이상의 생리활성과 효소 활성들을 종합하였을 때 각종 질병과 노화억제에 관련된 주요 생리활성인 항산화활성 우수 효모로 Rh. paludigenum HHGG35-1 균주와항통풍성 xanthin 산화효소 저해활성 우수 효모로 Rh. diobovatum NMD18-1 등 2균주들을 최종 우수 효모들로 선발하였다. Yang 등[14]은 적색 효모인 Rh. paludigenum의 건조 균체 분말 첨가 사료가 새우의 항산화활성 증진에 관여한다고 보고하였고 Hyun 등[30] 은 야생화에서 분리한 비병원성 야생 효모 Ps. hubeiensis 228-S-1의 xanthin 산화효소 저해활성이 19.6% 이었다는 결과보다 본 선발 균주가 약 66% 더 높은 xanthin 산화효소 저해활성을 보여 산업적 응용이 큰 우수 효모균주로 사료된다.

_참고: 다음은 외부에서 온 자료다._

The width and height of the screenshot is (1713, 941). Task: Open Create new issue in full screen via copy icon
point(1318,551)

항산화물질과 xanthin 산화효소 저해물질 생산조건
항산화물질 생산 우수 균주 Rh. paludigenum HHGG35-1와 xanthin 산화효소 저해물질 생산 균주 Rh. diobovatum NMD18-1들의 항산화물질과 xanthin 산화효소 저해물질 생산에 미치는 배지와 배지의 초기 pH들의 영향을 조사한 결과 두 생리활성 물질들 모두 초기 pH 6.5로 조정한 YPD 배지에 배양하여 얻은 배양 상등액들이 각각 가장 높은 76.4%의 항산화활성과 89.3%의 xanthin 산화효소 저해활성을 보였다(data not shown).
또한, xanthin oxidase 저해활성은 Rh. diobovatum NMD18-1의 배양 시간이 길어짐에 따라 증가하여 생육이 정지기를 지나 쇠퇴기로 들어가는 배양 96시간에 91.6%로 최고의 저해활성을 보였고 배양 120시간까지도 80% 이상의 높은 xanthin oxidase 저해활성을 보였다(Fig. 1).

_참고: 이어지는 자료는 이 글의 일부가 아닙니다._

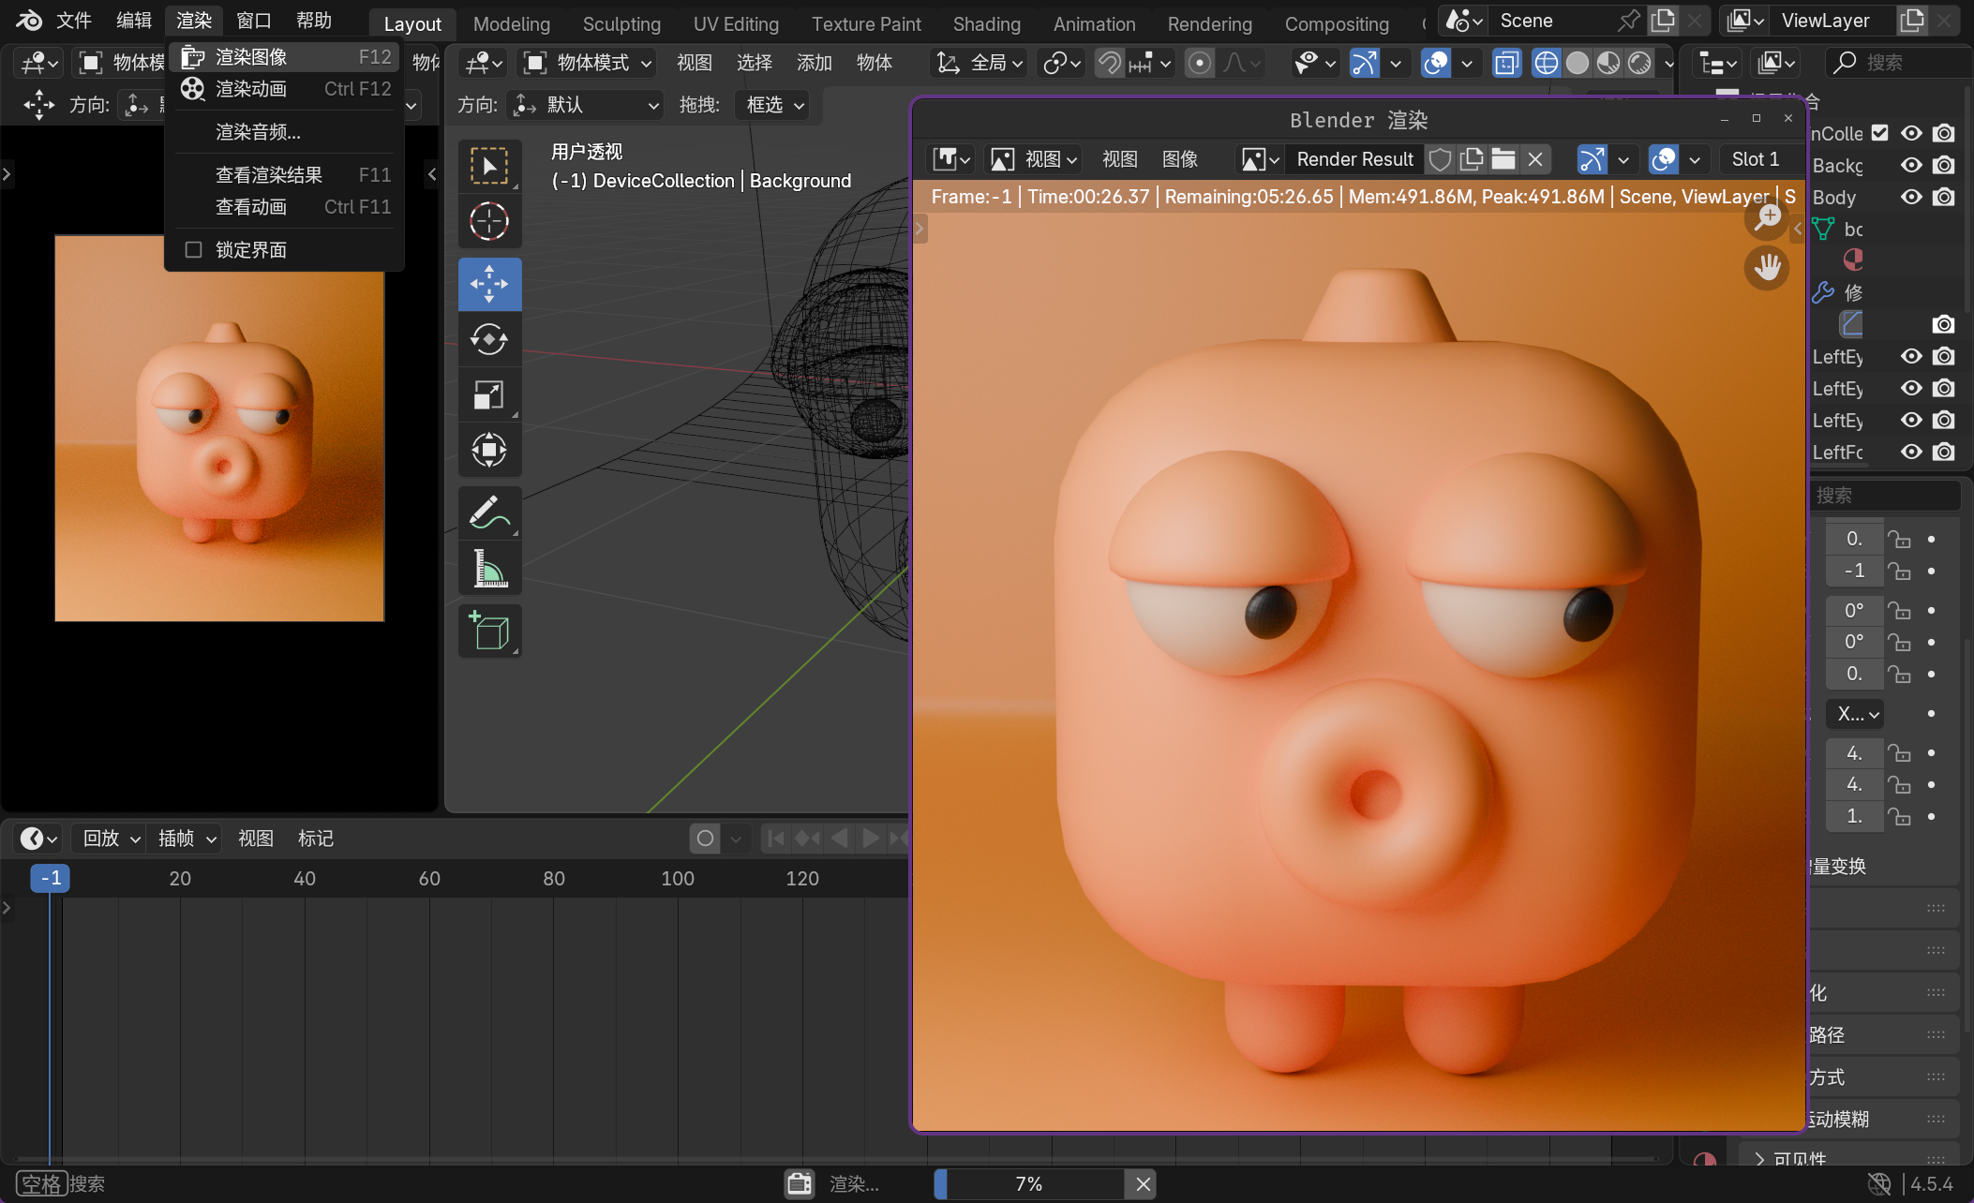Open the drag mode dropdown labeled 框选

click(774, 105)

항산화물질과 xanthin 산화효소 저해물질 생산 효모들의 균학적 특성
형태 및 배양 특성; 항산화물질과 xanthin 산화효소 저해물질 생산 우수 균주인 Rh. paludigenum HHGG35-1와 Rh. diobovatum NMD18-1 균주의 phylogenetic tree는 Fig. 2와 같고 형태와 배양 특성들을 조사한 결과는 Table 6과 같다. Rh. paludigenum HHGG35-1은 타원형, Rh. diobovatum NMD18-1은 구형으로 출아에 의해 영양증식을 하였고 크기는 각각 1.1 × 1.6, 1.6 × 1.6 μm이었다. 모두 포자를 형성하였으나 의균사를 형성하지 못하였다.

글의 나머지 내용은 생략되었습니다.